(Item position entries)
□ □ □ □

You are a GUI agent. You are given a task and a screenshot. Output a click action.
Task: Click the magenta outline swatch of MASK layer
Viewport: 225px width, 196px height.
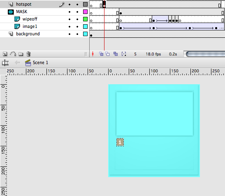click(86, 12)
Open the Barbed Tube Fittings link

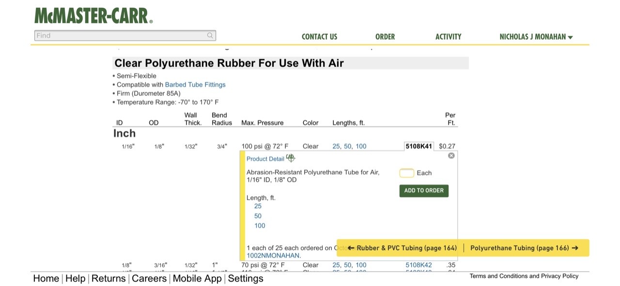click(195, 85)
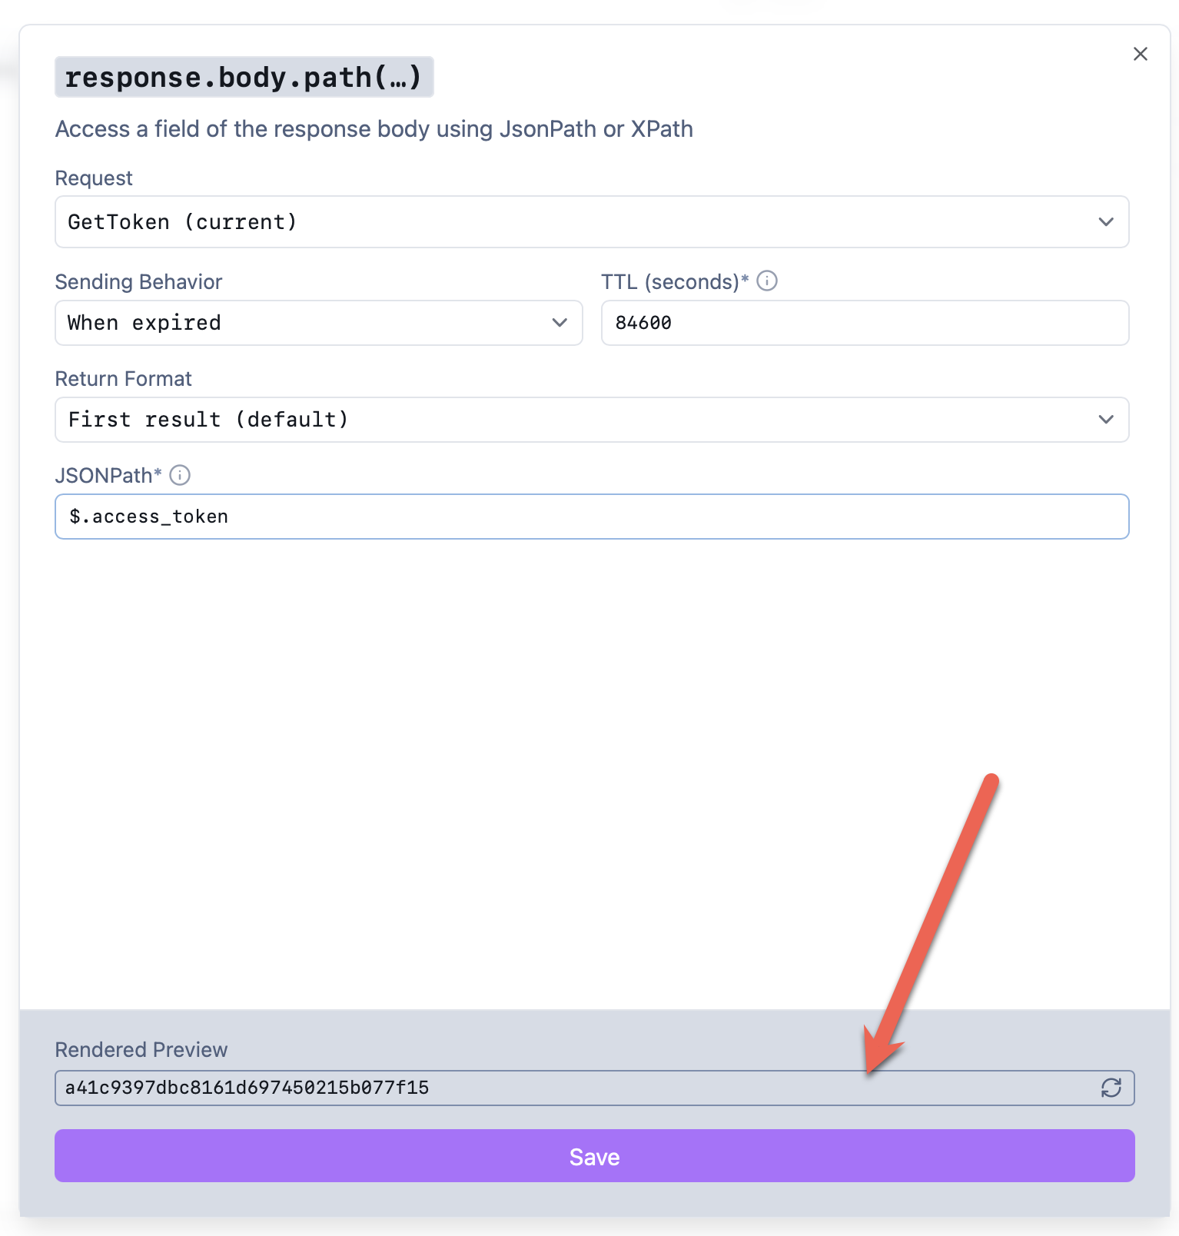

□ □ □ □

* **Aim**:
Write out all of the material above again, substituting "cyan" for each "magenta" and keeping everything else the same. Omit the pictures from your answer.

* **Written solution**:
You are a GUI agent. You are given a task and a screenshot. Output a click action.
Task: Click the cyan outline swatch of MASK layer
Viewport: 225px width, 196px height.
click(86, 12)
Open the Barbed Tube Fittings link

click(195, 85)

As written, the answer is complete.